Zapatero, pálido; Yolanda, enojada; Sánchez, sudando
Escena 1: La corista de ópera está escuchando Radio Pravda en la cocina de diseño de la dacha familiar, mientras se prepara un té matcha en una isla tocha, tipo las de los gemelos de Divinity. Pero de repente el cuenco del brebaje zen se le cae al suelo por el sobresalto que le provoca una estremecedora noticia que acaba de escuchar en la radio: ¡Trump ha detenido a Maduro y a su mujer y se los ha llevado presos a Estados Unidos!
La corista de ópera sube al primer piso corriendo de manera frenética, saltando los escalones de dos en dos, e irrumpe demudada en un suntuoso despacho de alto diseño escandinavo. Allí, el contador de nubes está releyendo versos de Gamoneda, o quizá estudiando alguna inversión foránea: «¡Trump ha arrestado a Maduro!», vocea ella casi sollozando.
El contador de nubes palidece. Con las mandíbulas apretadas y un rostro de seriedad pétrea, se queda paralizado durante un minuto que parece infinito. La corista de ópera está muy alterada: «Dime, ¿qué coño va a pasar ahora? ¿Vamos a tener que exiliarnos en Pekín?». El contador de nubes mira al techo y responde enigmático: «Demos tiempo al tiempo». Pero el poema ahora es su cara. Y es que cuando se abran los archivos de Caracas…
Escena 2: Viceboutique se despierta en una suite del único hotel de cinco estrellas de La Coruña, donde ha despedido el año previo pago de 300 euros por la opípara cena de Nochevieja. Enciende la televisión -TVE, la voz del régimen- mientras se toma una copilla de Moët con zumo de naranja ecológico. La noticia de la caída del camarada Maduro la golpea como una bofetada. De inmediato llama a una asistente y le ordena subir un duro mensaje de condena a la red Bluesky, porque ella se ha dado de baja en la ultraderechista X de Elon Musk: «Nuestra firme condena a esta agresión imperialista a Venezuela. El mundo es menos seguro y menos libre desde que Trump y la internacional del odio actúan impunemente».

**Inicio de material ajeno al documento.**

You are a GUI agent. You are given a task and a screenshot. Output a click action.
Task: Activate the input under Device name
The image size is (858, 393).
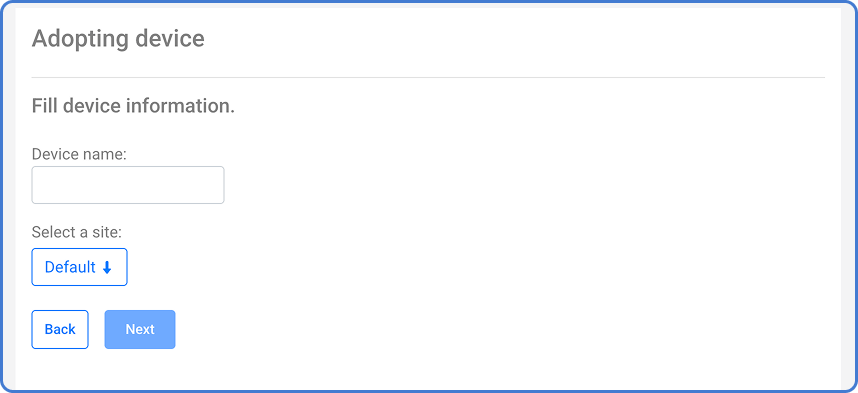click(x=128, y=185)
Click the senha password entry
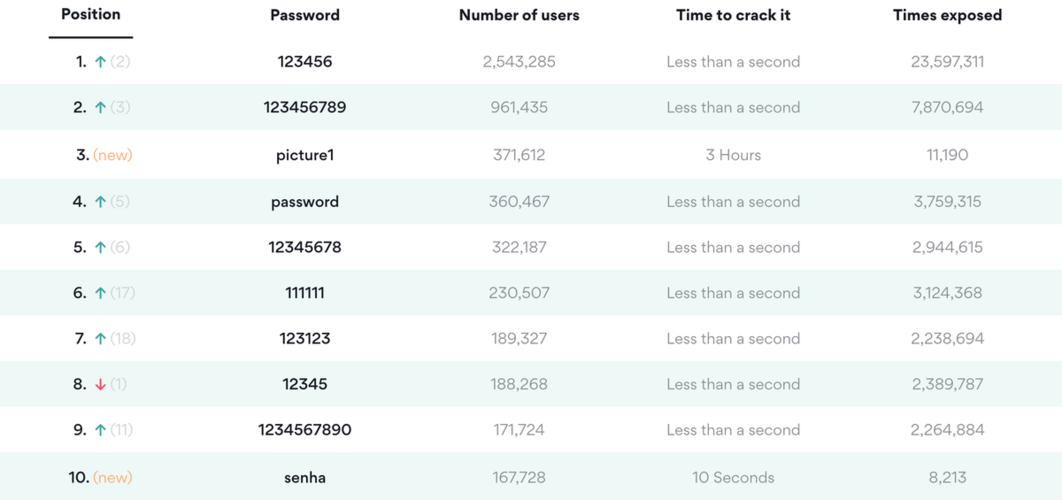 coord(305,478)
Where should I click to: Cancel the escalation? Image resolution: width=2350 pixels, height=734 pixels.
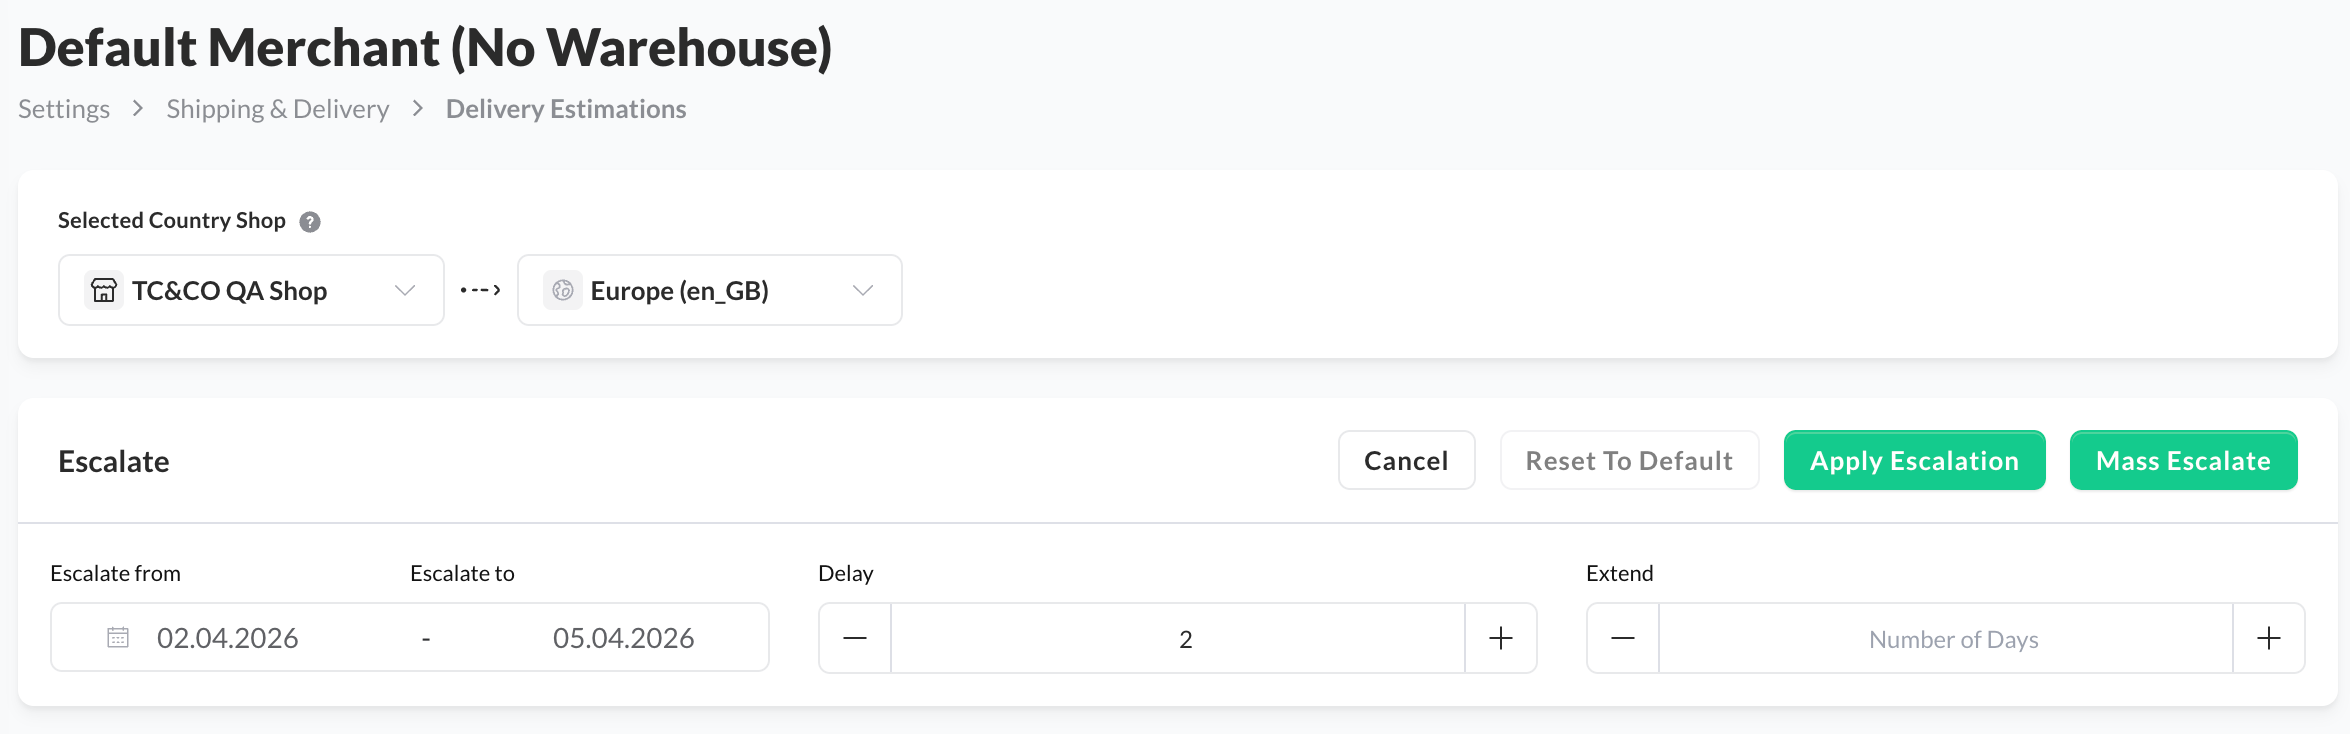tap(1406, 460)
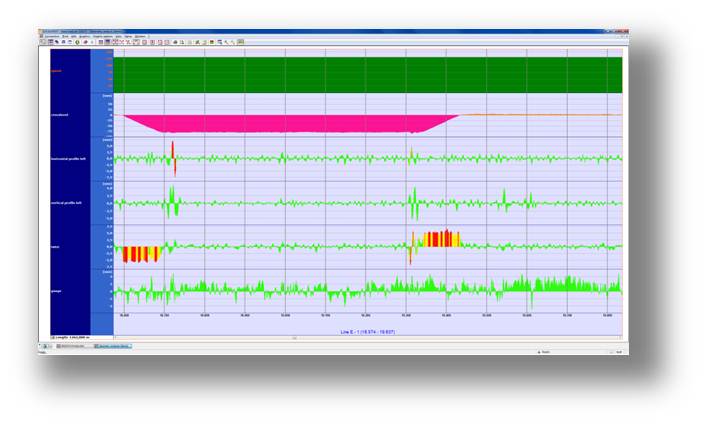Click the red spike on horizontal profile trace
Image resolution: width=705 pixels, height=425 pixels.
(173, 152)
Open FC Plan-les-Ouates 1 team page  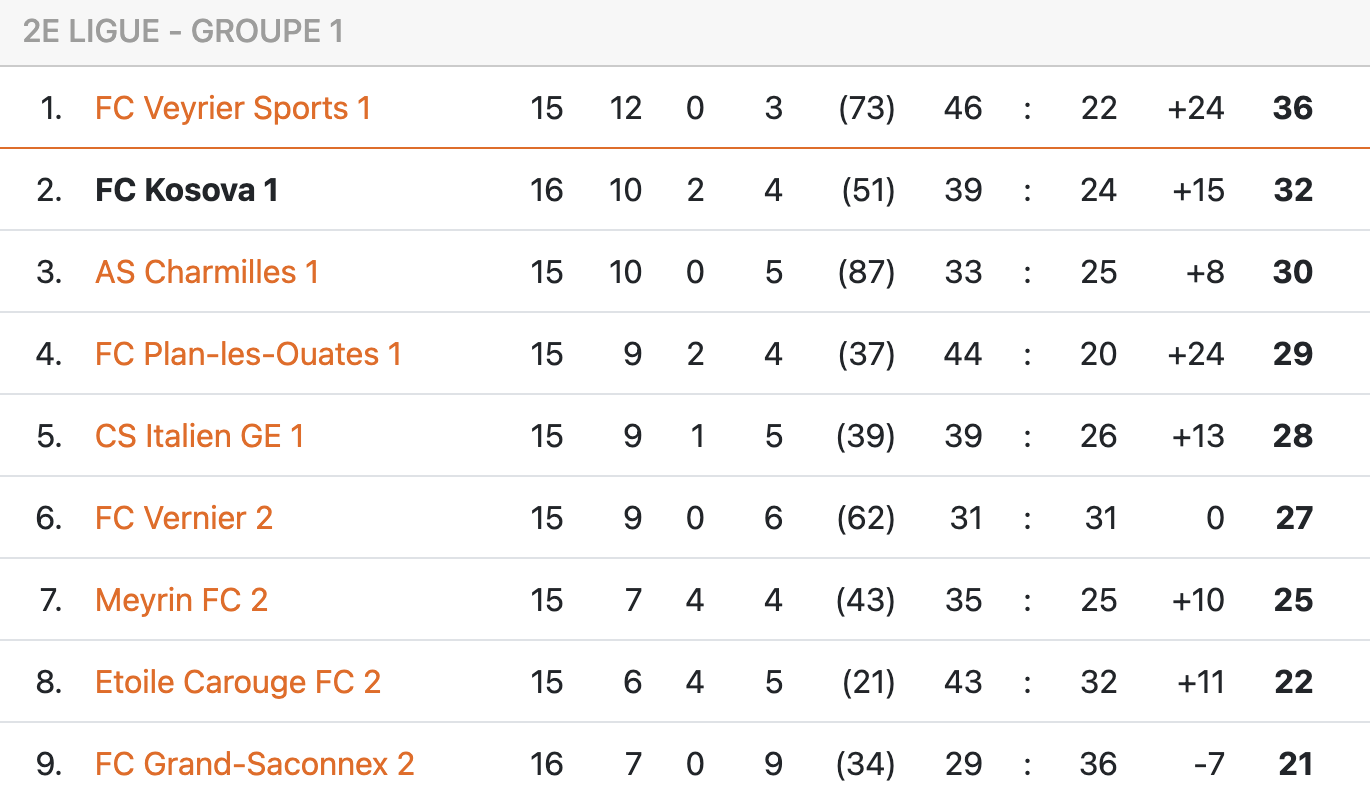click(x=248, y=354)

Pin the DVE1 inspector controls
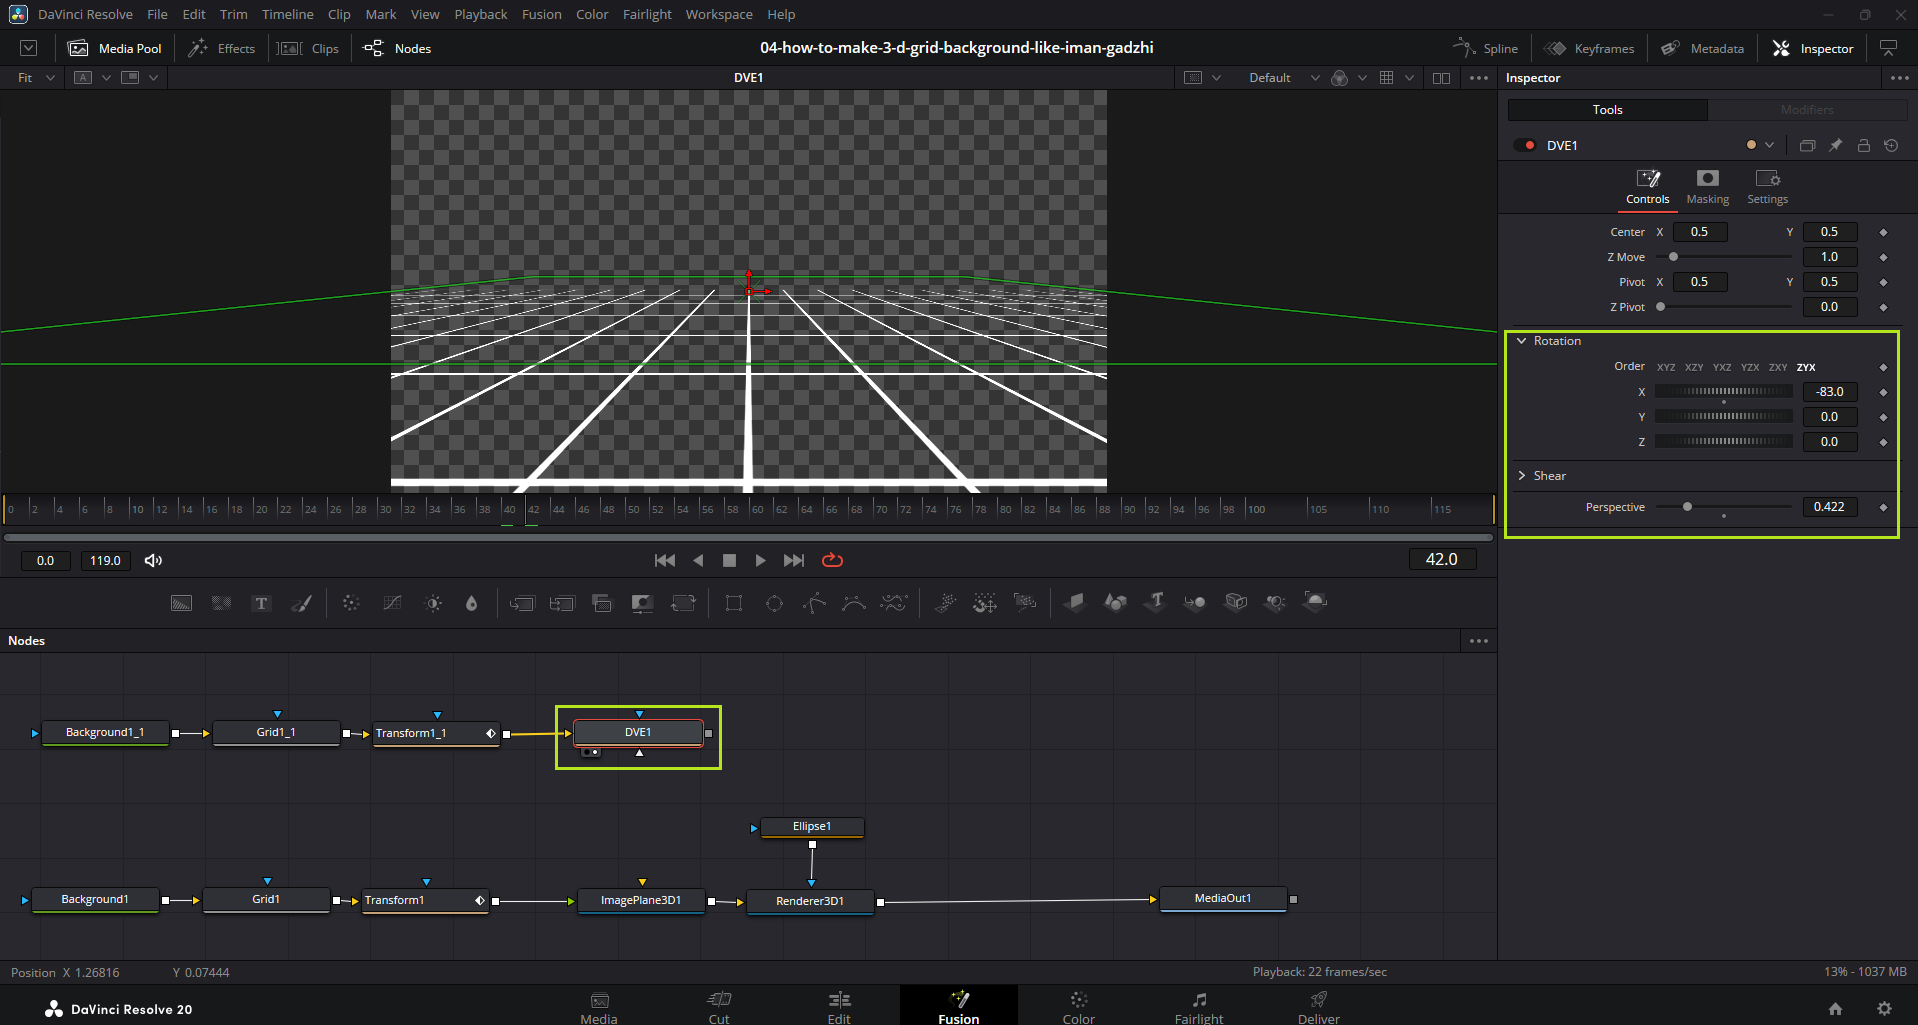tap(1835, 146)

Viceboutique se queda a gusto tras desfogarse y acto seguido decide darse un voltio por algunas tiendas coruñesas de ropa molona, a ver si comprando un par de prendas caras se le pasa el bajón. Mientras tanto, en las serranías de Galapagar, un calambre de zozobra se apodera de la pareja de hacendados del comunismo populista: ¿Acabará destapándose ahora de donde salió la pasta inicial para montar Podemos?
Escena 3: Gavilán y Pichona ya están de vuelta en Palacio tras los quince días de vacaciones por «las fiestas» (su denominación hortera para la Navidad). Gavilán acaba de recibir la llamada de su leal Napoleonchu, que le pregunta inquieto cómo manejar la situación, qué decir ante la caída de Maduro. Gavilán le recuerda a Napoleonchu las líneas maestras de su magnífica política exterior: «Como bien sabes, nosotros somos prochinos, pro Hamás, pro Lula y anti Milei. Somos contrarios a Putin, pero sin mojarnos cuando toca rascarse el bolsillo y con ministros prorrusos en mi Gobierno. Y sobre esto de Venezuela, ¿qué te voy a decir que tú no sepas? Conoces lo de José Luis y sus tejemanejes de intermediación, sabes qué paso con Plus Ultra, conoces los trapos sucios de la visita de Delcy, eres consciente de que Corina no me va, y por eso ni la felicité por lo del Nobel, y sabes que nunca, jamás, puede Mi Persona, un referente progresista, apoyar una operación golpista del imperialismo estadounidense. Así que haz un comunicado diciendo que «España no reconoció al régimen de Maduro, pero tampoco reconocerá una intervención que viola el derecho internacional y empuja a la región a un horizonte de incertidumbre y belicismo».
Napoleonchu se cuadra con un recio taconazo: «A la orden, jefe. ¡Brillante, como siempre! Entendido tu mensaje. Nosotros, con Hamás y los chinos y contra Estados Unidos. Me pongo a ello».
(Resulta muy notable, o más bien deprimente, lo mucho que ha molestado a la izquierda española y sus televisiones la detención de un narcodictador odioso, que había sumido a su país en la miseria, la tortura y la violencia, provocando el exilio de más de siete millones de personas. Pero al populismo de izquierdas le va a tocar seguir sufriendo, porque la próxima parada es Cuba).